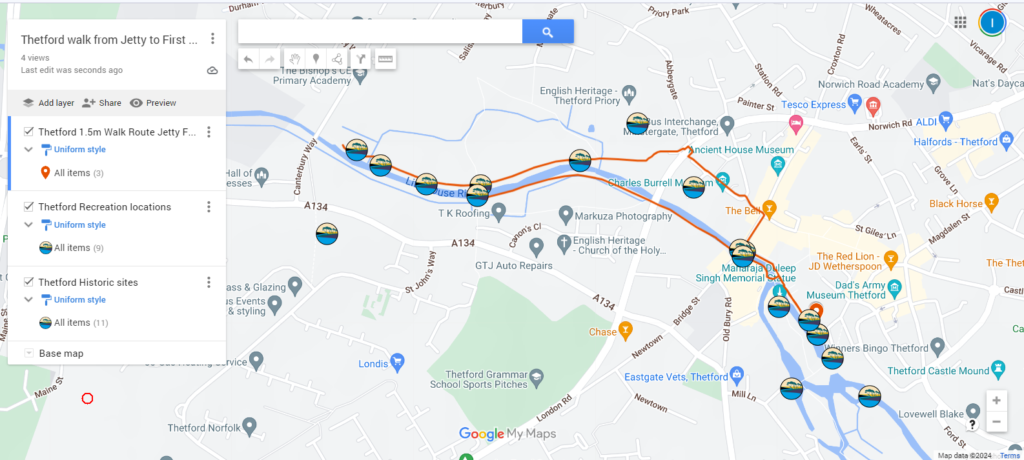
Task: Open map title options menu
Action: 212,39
━━━
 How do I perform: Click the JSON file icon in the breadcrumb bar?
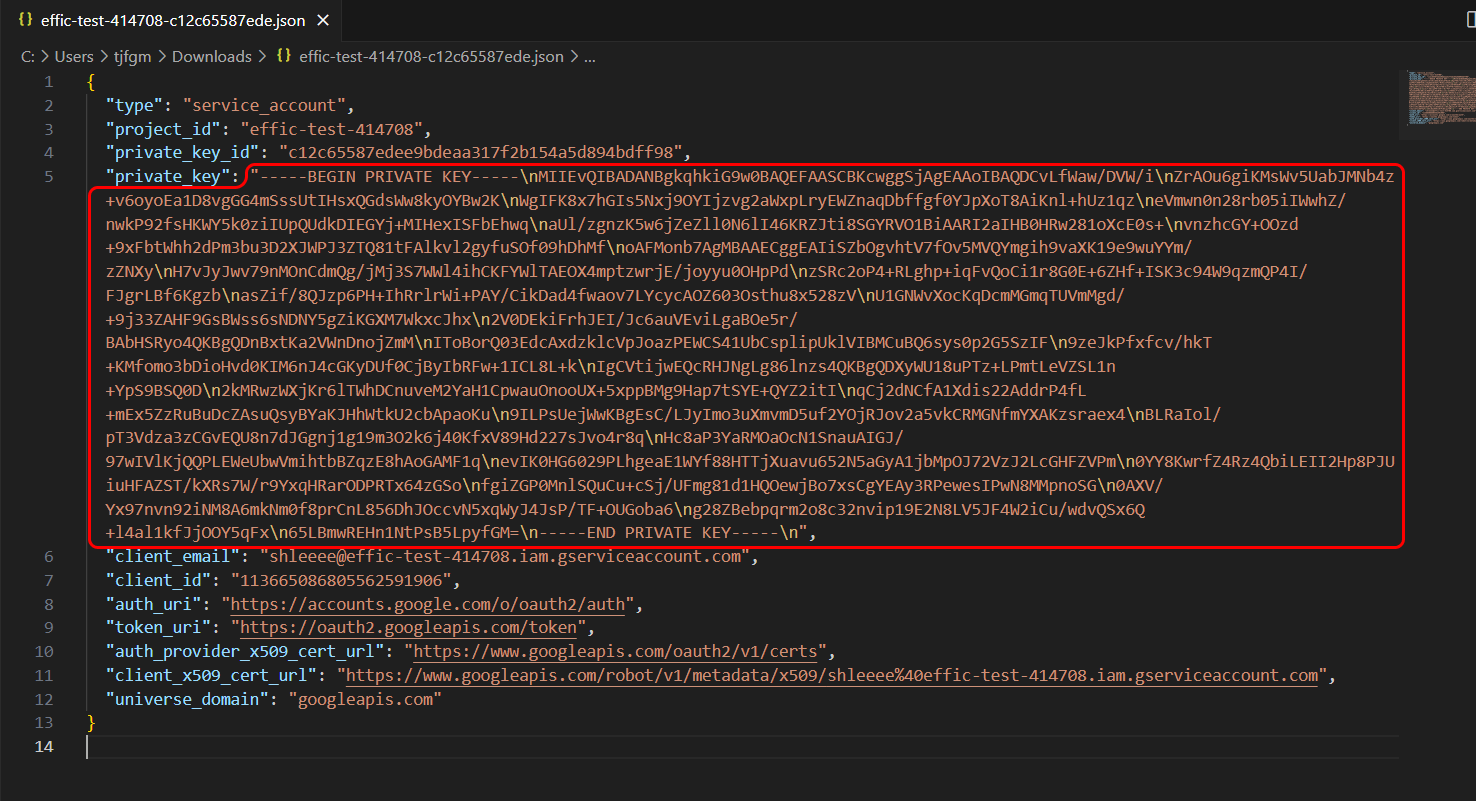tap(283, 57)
━━━
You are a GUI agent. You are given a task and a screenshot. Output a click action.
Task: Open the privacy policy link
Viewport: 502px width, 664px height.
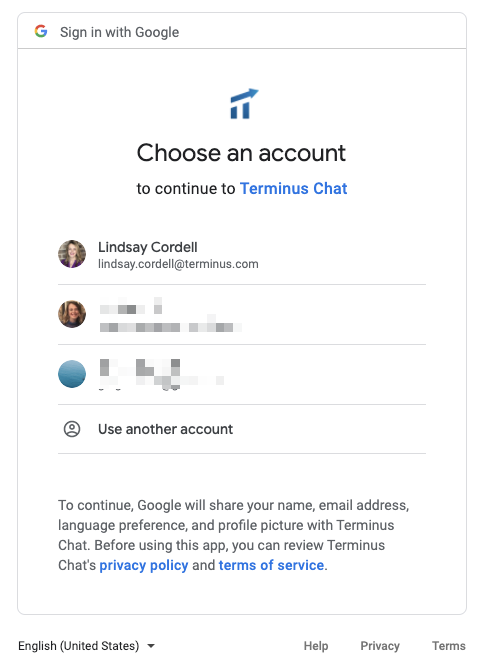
━━━
### THE TASK
In the data above, find the line that contains "You are a GUI" and the line that contains "Viewport: 502px width, 664px height.". Repeat exactly those lines and every line between them, and only those.

### EXPECTED ANSWER
You are a GUI agent. You are given a task and a screenshot. Output a click action.
Task: Open the privacy policy link
Viewport: 502px width, 664px height.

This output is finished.